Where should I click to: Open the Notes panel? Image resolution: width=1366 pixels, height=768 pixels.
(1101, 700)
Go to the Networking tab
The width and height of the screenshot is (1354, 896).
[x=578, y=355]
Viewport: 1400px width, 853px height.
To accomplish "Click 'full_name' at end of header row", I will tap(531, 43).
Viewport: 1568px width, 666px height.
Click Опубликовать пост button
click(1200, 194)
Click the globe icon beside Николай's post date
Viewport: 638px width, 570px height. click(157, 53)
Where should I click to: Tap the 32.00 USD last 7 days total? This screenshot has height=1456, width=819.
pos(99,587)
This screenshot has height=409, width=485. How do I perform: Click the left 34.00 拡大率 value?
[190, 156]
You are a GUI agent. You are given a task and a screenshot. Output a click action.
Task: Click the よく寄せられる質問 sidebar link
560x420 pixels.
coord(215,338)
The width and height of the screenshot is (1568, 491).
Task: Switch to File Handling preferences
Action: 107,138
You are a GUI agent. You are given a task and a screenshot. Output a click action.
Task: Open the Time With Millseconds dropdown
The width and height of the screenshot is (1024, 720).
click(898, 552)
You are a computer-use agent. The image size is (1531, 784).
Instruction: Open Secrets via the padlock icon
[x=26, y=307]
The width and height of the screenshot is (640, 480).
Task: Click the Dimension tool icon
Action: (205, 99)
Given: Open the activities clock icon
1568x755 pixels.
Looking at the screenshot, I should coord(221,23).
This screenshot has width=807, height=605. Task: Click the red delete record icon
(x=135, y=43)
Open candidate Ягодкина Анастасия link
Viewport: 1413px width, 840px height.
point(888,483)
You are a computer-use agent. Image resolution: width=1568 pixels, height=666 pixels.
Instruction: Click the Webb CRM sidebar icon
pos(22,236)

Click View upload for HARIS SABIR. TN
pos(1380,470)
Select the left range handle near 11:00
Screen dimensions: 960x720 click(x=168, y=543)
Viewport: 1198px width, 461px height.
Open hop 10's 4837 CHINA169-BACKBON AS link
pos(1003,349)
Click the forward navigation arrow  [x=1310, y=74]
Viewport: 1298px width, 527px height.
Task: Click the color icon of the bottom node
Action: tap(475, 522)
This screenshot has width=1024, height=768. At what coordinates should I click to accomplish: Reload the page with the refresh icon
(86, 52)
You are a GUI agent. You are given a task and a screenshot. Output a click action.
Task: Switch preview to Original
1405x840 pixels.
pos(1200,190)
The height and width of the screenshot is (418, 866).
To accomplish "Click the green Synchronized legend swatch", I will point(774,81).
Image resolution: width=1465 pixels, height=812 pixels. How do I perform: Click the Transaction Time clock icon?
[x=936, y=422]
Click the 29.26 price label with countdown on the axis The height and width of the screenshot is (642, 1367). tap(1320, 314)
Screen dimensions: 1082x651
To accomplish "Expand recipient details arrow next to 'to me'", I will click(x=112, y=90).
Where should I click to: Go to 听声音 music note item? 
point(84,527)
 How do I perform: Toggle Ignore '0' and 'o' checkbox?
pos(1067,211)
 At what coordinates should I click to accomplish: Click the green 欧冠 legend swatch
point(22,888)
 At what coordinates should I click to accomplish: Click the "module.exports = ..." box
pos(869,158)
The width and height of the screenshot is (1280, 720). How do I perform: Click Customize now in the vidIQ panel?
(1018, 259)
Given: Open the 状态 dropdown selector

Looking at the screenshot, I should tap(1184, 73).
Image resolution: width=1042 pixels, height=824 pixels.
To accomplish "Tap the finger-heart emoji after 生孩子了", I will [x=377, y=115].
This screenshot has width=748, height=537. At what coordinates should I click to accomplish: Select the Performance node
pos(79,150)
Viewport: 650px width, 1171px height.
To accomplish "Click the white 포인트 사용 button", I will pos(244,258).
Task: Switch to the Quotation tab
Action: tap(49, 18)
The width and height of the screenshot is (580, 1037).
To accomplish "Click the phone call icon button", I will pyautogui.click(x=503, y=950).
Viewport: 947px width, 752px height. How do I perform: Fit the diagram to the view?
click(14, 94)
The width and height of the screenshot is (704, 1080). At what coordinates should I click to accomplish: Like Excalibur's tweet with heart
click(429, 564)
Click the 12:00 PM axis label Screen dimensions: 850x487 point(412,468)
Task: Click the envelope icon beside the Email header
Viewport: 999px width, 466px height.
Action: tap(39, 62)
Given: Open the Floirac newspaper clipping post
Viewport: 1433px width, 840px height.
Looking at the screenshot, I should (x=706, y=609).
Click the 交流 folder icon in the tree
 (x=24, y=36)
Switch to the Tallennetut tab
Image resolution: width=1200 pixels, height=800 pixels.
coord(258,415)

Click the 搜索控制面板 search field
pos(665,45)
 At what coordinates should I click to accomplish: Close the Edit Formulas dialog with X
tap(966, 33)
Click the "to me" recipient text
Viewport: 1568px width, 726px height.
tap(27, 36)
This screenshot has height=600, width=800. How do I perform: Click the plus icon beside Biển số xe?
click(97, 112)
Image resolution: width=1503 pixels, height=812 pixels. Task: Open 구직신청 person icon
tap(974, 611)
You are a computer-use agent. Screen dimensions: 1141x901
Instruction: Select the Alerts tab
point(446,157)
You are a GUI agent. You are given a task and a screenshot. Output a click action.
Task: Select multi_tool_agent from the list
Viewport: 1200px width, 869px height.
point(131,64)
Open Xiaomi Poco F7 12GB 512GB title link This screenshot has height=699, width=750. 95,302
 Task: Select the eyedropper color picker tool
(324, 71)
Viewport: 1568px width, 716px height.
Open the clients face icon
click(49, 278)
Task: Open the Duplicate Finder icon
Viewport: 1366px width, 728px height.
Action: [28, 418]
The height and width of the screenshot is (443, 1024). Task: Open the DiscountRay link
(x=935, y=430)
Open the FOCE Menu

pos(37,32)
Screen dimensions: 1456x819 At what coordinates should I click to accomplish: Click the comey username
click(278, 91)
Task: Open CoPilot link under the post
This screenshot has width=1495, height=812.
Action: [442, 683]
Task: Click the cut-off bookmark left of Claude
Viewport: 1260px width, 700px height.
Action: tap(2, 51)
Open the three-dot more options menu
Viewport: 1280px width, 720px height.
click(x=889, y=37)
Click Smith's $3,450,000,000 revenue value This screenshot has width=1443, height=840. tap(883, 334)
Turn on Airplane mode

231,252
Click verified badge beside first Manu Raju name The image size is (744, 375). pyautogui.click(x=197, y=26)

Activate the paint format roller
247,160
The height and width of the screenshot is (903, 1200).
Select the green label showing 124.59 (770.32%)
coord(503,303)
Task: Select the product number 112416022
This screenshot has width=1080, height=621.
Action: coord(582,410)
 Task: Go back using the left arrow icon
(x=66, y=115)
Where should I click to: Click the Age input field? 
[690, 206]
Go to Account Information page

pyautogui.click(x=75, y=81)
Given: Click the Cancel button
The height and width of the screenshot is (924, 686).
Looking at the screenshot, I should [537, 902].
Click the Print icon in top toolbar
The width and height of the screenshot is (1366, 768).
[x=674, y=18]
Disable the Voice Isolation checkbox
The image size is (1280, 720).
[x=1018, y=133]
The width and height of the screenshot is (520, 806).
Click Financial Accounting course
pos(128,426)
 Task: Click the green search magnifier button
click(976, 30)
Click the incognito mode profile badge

**The request**
Print every item above again, word for word and in the same order.

**Result**
Where should I click to: Open the Notes panel? Image resolution: width=1366 pixels, height=768 pixels.
(1101, 700)
Go to the Networking tab
The width and height of the screenshot is (1354, 896).
[x=578, y=355]
Viewport: 1400px width, 853px height.
To accomplish "Click 'full_name' at end of header row", I will tap(531, 43).
Viewport: 1568px width, 666px height.
Click Опубликовать пост button
click(1200, 194)
Click the globe icon beside Николай's post date
Viewport: 638px width, 570px height. click(157, 53)
Where should I click to: Tap the 32.00 USD last 7 days total? This screenshot has height=1456, width=819.
pos(99,587)
This screenshot has height=409, width=485. How do I perform: Click the left 34.00 拡大率 value?
[190, 156]
You are a GUI agent. You are given a task and a screenshot. Output a click action.
Task: Click the よく寄せられる質問 sidebar link
560x420 pixels.
coord(215,338)
The width and height of the screenshot is (1568, 491).
Task: Switch to File Handling preferences
Action: 107,138
You are a GUI agent. You are given a task and a screenshot. Output a click action.
Task: Open the Time With Millseconds dropdown
The width and height of the screenshot is (1024, 720).
click(898, 552)
You are a computer-use agent. The image size is (1531, 784).
Instruction: Open Secrets via the padlock icon
[x=26, y=307]
The width and height of the screenshot is (640, 480).
Task: Click the Dimension tool icon
Action: (205, 99)
Given: Open the activities clock icon
1568x755 pixels.
Looking at the screenshot, I should coord(221,23).
This screenshot has width=807, height=605. Task: Click the red delete record icon
(x=135, y=43)
Open candidate Ягодкина Анастасия link
Viewport: 1413px width, 840px height.
point(888,483)
You are a computer-use agent. Image resolution: width=1568 pixels, height=666 pixels.
Instruction: Click the Webb CRM sidebar icon
pos(22,236)

Click View upload for HARIS SABIR. TN
pos(1380,470)
Select the left range handle near 11:00
Screen dimensions: 960x720 click(x=168, y=543)
Viewport: 1198px width, 461px height.
Open hop 10's 4837 CHINA169-BACKBON AS link
pos(1003,349)
Click the forward navigation arrow  [x=1310, y=74]
Viewport: 1298px width, 527px height.
Task: Click the color icon of the bottom node
Action: tap(475, 522)
This screenshot has width=1024, height=768. At what coordinates should I click to accomplish: Reload the page with the refresh icon
(86, 52)
You are a GUI agent. You are given a task and a screenshot. Output a click action.
Task: Switch preview to Original
1405x840 pixels.
pos(1200,190)
The height and width of the screenshot is (418, 866).
To accomplish "Click the green Synchronized legend swatch", I will point(774,81).
Image resolution: width=1465 pixels, height=812 pixels. How do I perform: Click the Transaction Time clock icon?
[x=936, y=422]
Click the 29.26 price label with countdown on the axis The height and width of the screenshot is (642, 1367). tap(1320, 314)
Screen dimensions: 1082x651
To accomplish "Expand recipient details arrow next to 'to me'", I will click(x=112, y=90).
Where should I click to: Go to 听声音 music note item? 
point(84,527)
 How do I perform: Toggle Ignore '0' and 'o' checkbox?
pos(1067,211)
 At what coordinates should I click to accomplish: Click the green 欧冠 legend swatch
point(22,888)
 At what coordinates should I click to accomplish: Click the "module.exports = ..." box
pos(869,158)
The width and height of the screenshot is (1280, 720). How do I perform: Click Customize now in the vidIQ panel?
(1018, 259)
Given: Open the 状态 dropdown selector

Looking at the screenshot, I should tap(1184, 73).
Image resolution: width=1042 pixels, height=824 pixels.
To accomplish "Tap the finger-heart emoji after 生孩子了", I will [x=377, y=115].
This screenshot has width=748, height=537. At what coordinates should I click to accomplish: Select the Performance node
pos(79,150)
Viewport: 650px width, 1171px height.
To accomplish "Click the white 포인트 사용 button", I will pos(244,258).
Task: Switch to the Quotation tab
Action: tap(49, 18)
The width and height of the screenshot is (580, 1037).
To accomplish "Click the phone call icon button", I will pyautogui.click(x=503, y=950).
Viewport: 947px width, 752px height. How do I perform: Fit the diagram to the view?
click(14, 94)
The width and height of the screenshot is (704, 1080). At what coordinates should I click to accomplish: Like Excalibur's tweet with heart
click(429, 564)
Click the 12:00 PM axis label Screen dimensions: 850x487 point(412,468)
Task: Click the envelope icon beside the Email header
Viewport: 999px width, 466px height.
Action: tap(39, 62)
Given: Open the Floirac newspaper clipping post
Viewport: 1433px width, 840px height.
Looking at the screenshot, I should (x=706, y=609).
Click the 交流 folder icon in the tree
 (x=24, y=36)
Switch to the Tallennetut tab
Image resolution: width=1200 pixels, height=800 pixels.
coord(258,415)

Click the 搜索控制面板 search field
pos(665,45)
 At what coordinates should I click to accomplish: Close the Edit Formulas dialog with X
tap(966, 33)
Click the "to me" recipient text
Viewport: 1568px width, 726px height.
tap(27, 36)
This screenshot has height=600, width=800. How do I perform: Click the plus icon beside Biển số xe?
click(97, 112)
Image resolution: width=1503 pixels, height=812 pixels. Task: Open 구직신청 person icon
tap(974, 611)
You are a computer-use agent. Screen dimensions: 1141x901
Instruction: Select the Alerts tab
point(446,157)
You are a GUI agent. You are given a task and a screenshot. Output a click action.
Task: Select multi_tool_agent from the list
Viewport: 1200px width, 869px height.
point(131,64)
Open Xiaomi Poco F7 12GB 512GB title link This screenshot has height=699, width=750. 95,302
 Task: Select the eyedropper color picker tool
(324, 71)
Viewport: 1568px width, 716px height.
Open the clients face icon
click(49, 278)
Task: Open the Duplicate Finder icon
Viewport: 1366px width, 728px height.
Action: [28, 418]
The height and width of the screenshot is (443, 1024). Task: Open the DiscountRay link
(x=935, y=430)
Open the FOCE Menu

pos(37,32)
Screen dimensions: 1456x819 At what coordinates should I click to accomplish: Click the comey username
click(278, 91)
Task: Open CoPilot link under the post
This screenshot has width=1495, height=812.
Action: [442, 683]
Task: Click the cut-off bookmark left of Claude
Viewport: 1260px width, 700px height.
Action: tap(2, 51)
Open the three-dot more options menu
Viewport: 1280px width, 720px height.
click(x=889, y=37)
Click Smith's $3,450,000,000 revenue value This screenshot has width=1443, height=840. tap(883, 334)
Turn on Airplane mode

231,252
Click verified badge beside first Manu Raju name The image size is (744, 375). pyautogui.click(x=197, y=26)

Activate the paint format roller
247,160
The height and width of the screenshot is (903, 1200).
Select the green label showing 124.59 (770.32%)
coord(503,303)
Task: Select the product number 112416022
This screenshot has width=1080, height=621.
Action: coord(582,410)
 Task: Go back using the left arrow icon
(x=66, y=115)
Where should I click to: Click the Age input field? 
[690, 206]
Go to Account Information page

pyautogui.click(x=75, y=81)
Given: Click the Cancel button
The height and width of the screenshot is (924, 686).
Looking at the screenshot, I should [537, 902].
Click the Print icon in top toolbar
The width and height of the screenshot is (1366, 768).
[x=674, y=18]
Disable the Voice Isolation checkbox
The image size is (1280, 720).
[x=1018, y=133]
The width and height of the screenshot is (520, 806).
Click Financial Accounting course
pos(128,426)
 Task: Click the green search magnifier button
click(976, 30)
Click the incognito mode profile badge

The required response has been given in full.